◆ **Records for the task**
★ ★ ★ ★ ★

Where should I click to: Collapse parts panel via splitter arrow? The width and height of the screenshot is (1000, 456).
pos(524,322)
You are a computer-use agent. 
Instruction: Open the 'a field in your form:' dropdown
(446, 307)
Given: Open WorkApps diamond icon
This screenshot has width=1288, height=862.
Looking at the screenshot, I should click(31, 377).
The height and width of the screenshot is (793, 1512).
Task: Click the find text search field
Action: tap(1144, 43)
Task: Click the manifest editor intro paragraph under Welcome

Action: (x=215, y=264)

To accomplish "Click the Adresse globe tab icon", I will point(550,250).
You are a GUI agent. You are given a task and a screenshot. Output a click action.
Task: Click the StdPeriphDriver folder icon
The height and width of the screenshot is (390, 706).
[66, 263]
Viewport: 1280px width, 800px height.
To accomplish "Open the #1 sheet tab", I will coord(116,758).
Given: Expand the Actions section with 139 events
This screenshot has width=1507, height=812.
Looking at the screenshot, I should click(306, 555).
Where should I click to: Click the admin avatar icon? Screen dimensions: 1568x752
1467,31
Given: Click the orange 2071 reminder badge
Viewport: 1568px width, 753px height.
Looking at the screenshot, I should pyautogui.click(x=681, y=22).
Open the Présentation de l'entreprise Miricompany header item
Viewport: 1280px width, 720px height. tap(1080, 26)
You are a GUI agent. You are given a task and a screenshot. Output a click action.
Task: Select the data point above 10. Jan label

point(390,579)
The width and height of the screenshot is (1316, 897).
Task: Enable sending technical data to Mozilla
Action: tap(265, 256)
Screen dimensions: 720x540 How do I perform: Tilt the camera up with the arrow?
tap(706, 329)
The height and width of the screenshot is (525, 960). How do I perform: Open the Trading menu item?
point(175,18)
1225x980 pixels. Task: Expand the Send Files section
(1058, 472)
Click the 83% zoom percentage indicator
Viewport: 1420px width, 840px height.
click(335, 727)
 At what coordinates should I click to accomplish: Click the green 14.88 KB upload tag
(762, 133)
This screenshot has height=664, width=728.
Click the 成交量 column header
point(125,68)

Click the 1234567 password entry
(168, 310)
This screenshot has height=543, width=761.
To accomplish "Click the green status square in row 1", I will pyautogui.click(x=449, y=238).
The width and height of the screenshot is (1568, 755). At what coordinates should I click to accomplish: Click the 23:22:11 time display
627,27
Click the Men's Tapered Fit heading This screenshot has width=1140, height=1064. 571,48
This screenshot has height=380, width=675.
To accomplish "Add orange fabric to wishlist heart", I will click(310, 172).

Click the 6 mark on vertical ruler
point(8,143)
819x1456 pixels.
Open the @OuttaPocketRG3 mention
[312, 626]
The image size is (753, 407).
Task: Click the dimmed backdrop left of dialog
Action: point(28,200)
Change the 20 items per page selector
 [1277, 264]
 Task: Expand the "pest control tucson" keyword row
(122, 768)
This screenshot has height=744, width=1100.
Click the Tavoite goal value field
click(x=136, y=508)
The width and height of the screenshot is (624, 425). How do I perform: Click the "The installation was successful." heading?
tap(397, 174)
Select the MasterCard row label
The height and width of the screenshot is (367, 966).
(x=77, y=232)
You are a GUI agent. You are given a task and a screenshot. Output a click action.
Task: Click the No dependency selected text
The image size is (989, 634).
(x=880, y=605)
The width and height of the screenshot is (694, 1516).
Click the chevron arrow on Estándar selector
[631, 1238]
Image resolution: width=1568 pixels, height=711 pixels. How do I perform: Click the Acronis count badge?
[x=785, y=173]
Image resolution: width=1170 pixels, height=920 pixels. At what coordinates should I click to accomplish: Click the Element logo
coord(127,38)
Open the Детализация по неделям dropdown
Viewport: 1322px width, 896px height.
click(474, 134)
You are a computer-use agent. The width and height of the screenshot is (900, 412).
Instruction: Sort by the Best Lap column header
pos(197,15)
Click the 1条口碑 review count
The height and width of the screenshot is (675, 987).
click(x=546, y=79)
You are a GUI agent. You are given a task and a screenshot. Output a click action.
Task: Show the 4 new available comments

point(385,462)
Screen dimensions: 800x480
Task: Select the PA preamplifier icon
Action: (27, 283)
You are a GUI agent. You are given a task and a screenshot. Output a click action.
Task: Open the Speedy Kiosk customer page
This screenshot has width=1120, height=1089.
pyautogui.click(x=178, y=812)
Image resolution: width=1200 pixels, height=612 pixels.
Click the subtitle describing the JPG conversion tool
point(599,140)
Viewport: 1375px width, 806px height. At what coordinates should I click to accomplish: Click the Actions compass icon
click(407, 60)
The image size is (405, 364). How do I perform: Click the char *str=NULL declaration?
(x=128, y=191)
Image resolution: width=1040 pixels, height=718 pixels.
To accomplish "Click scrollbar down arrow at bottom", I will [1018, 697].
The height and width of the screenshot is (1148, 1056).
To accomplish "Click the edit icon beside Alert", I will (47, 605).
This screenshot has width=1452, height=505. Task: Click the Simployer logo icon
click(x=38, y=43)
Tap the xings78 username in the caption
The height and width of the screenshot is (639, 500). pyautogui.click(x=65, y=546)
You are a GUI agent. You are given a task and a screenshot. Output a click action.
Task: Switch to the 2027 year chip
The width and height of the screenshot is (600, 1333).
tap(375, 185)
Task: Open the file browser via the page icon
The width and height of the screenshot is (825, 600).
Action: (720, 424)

★ ★ ★ ★ ★

◆ **Prompt**
From the entries above, extract each line containing "orange".

◆ **Exercise answer**
Given: Click the orange 2071 reminder badge
To accomplish "Add orange fabric to wishlist heart", I will click(310, 172).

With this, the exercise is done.